As of Jan. 1, the inventory in feedlots with a capacity of 1,000 head or more was up 1.7 percent from a year ago. Most analysts expected that number to be closer to 2.3 percent.
December placements were down 1.8 percent, while pre-report estimates believed placements would be up 2 percent.
“The reduction in placements is somewhat of a surprise given that the number of feeder cattle sold in the country in December was notably higher than a year ago,” economist Len Steiner and associates wrote in their Daily Livestock Report Feb. 25.

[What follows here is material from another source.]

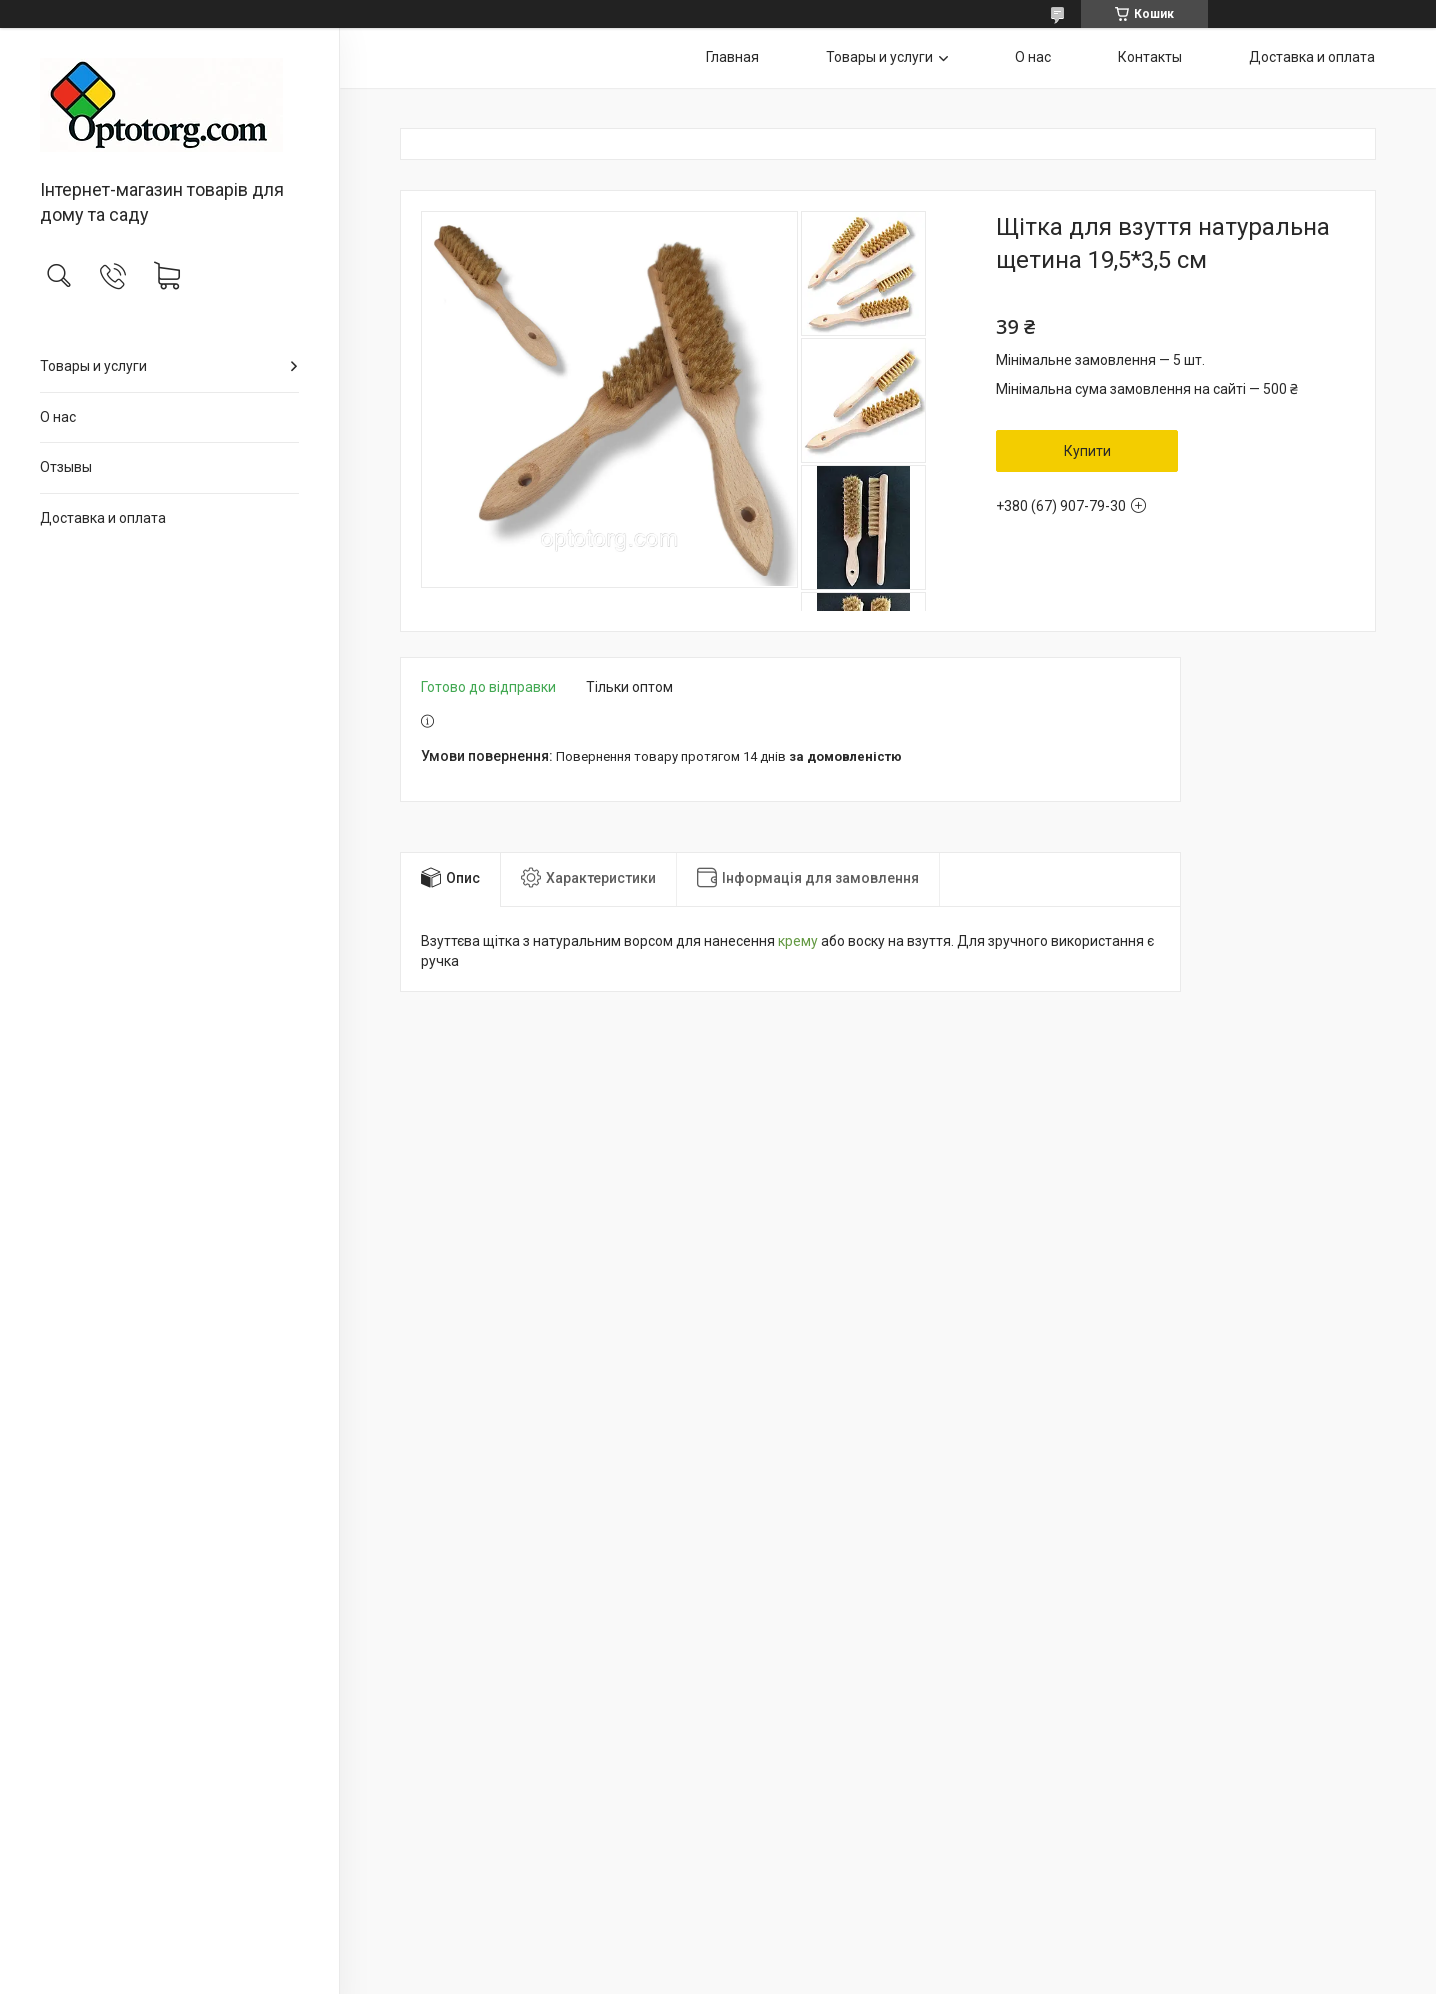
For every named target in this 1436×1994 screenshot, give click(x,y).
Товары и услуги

“Also, seasonally placements are higher in December, which likely influenced analyst estimates. Poor feedlot conditions negatively impacted placements during much of November and December and appear to have affected the placement rate.”
This represents the fourth consecutive month of lower placements over year-ago numbers.
Placements during the September-December period were a combined 379,000 head under year ago levels, and this is expected to affect the supply of market-ready cattle that will be available this spring,” Steiner and associates said.
“Futures currently hold a significant spread between April/June and Aug./Oct., a spread that largely reflects the reality of lower placements in the fall and early winter and the likelihood of higher placements this spring against both late summer and fall months.”
With the smaller inventory, large supplies of cattle remain. This could partially be the reason for steady fed cattle prices, Steiner and associates said, despite poor feedlot conditions due to severe weather.
Cold storage inventory on Jan. 1 was up 0.3 percent for beef, pork and poultry, but remains nearly 7 percent higher than the five-year average.
Pork inventory in cold storage was up 3.1 percent from a year ago, with beef stocks up 1.6 percent from a year ago. Chicken and turkey stocks were up just over a half percent, but 12.2 percent above the five-year average.